Dans une zone inondée à la suite de fortes pluies près de Kastamonu, le 11 août. © - Dans une zone inondée à la suite de fortes pluies près de Kastamonu, le 11 août.

Seulement quelques jours après un épisode d’incendies ravageurs, les autorités turques ont annoncé ce vendredi un lourd bilan sur un nouveau front : au moins 27 personnes sont mortes et une autre portée disparue dans des inondations qui ont touché les régions de Kastamonu, Bartin et Sinop situées sur les bords de la mer Noire, après des pluies torrentielles qui ont eu lieu dans la soirée de mardi à mercredi. «Il s’agit d’une catastrophe que nous n’avions pas vécue depuis cinquante ou cent ans, peut-être. Nous avons enregistré par endroits des records de précipitations», a déclaré, mercredi, le ministre de l’Agriculture et des Forêts, Bekir Pakdemirli.

Phénomène de plus en plus fréquent

La province de Kastamonu a été la plus sévèrement touchée, et notamment la ville de Bozkurt où les courants d’eau ont tout emporté sur leur passage. Le ministre de l’Intérieur qui s’est rendu en Kastamonu a indiqué que «le niveau d’eau était monté jusqu’à 4 mètres de haut» et que plusieurs personnes attendaient d’être secouru sur les toits. Selon les autorités, 1 000 secouristes se trouvent sur place pour aider la population. Près de 5 000 personnes ont été amenées dans des logements étudiants pour y passer la nuit. Les équipes du Croissant rouge turc sont aussi présentes afin de distribuer de la nourriture aux sinistrés.

Ce n’est pas la première fois que le nord de la Turquie est frappé par de tels incidents. Souvent, l’été, les pluies sont parfois très violentes. L’année dernière, cinq personnes avaient trouvé la mort. Ce phénomène risque malheureusement devenir de plus en plus fréquent. Selon les scientifiques, il existe une corrélation entre le changement climatique et les épisodes météorologiques extrêmes de ce type.
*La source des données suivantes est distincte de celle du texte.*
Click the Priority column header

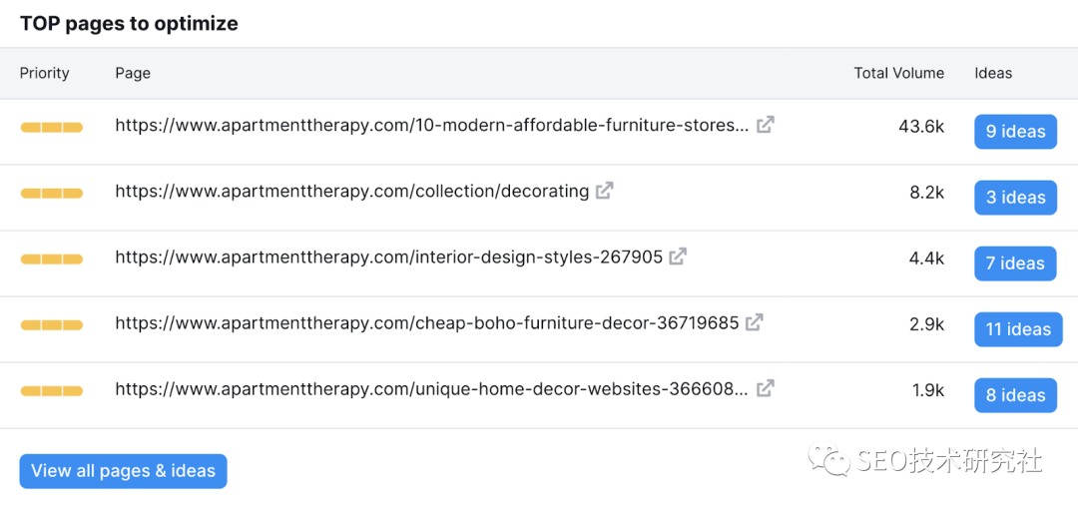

Pourtant, la Turquie refuse toujours de ratifier les accords de Paris sur le climat. Ankara considère l’accord comme injuste, car elle est classée dans la catégorie des pays «développés» au lieu de celle des Etats «en développement» qui lui permettrait de recevoir des financements. Le think tank Climate Action Tracker, qui évalue les plans nationaux de diminution des émissions de dioxyde de carbone, juge les efforts de la Turquie pour atteindre les objectifs des accords de Paris comme «largement insuffisants».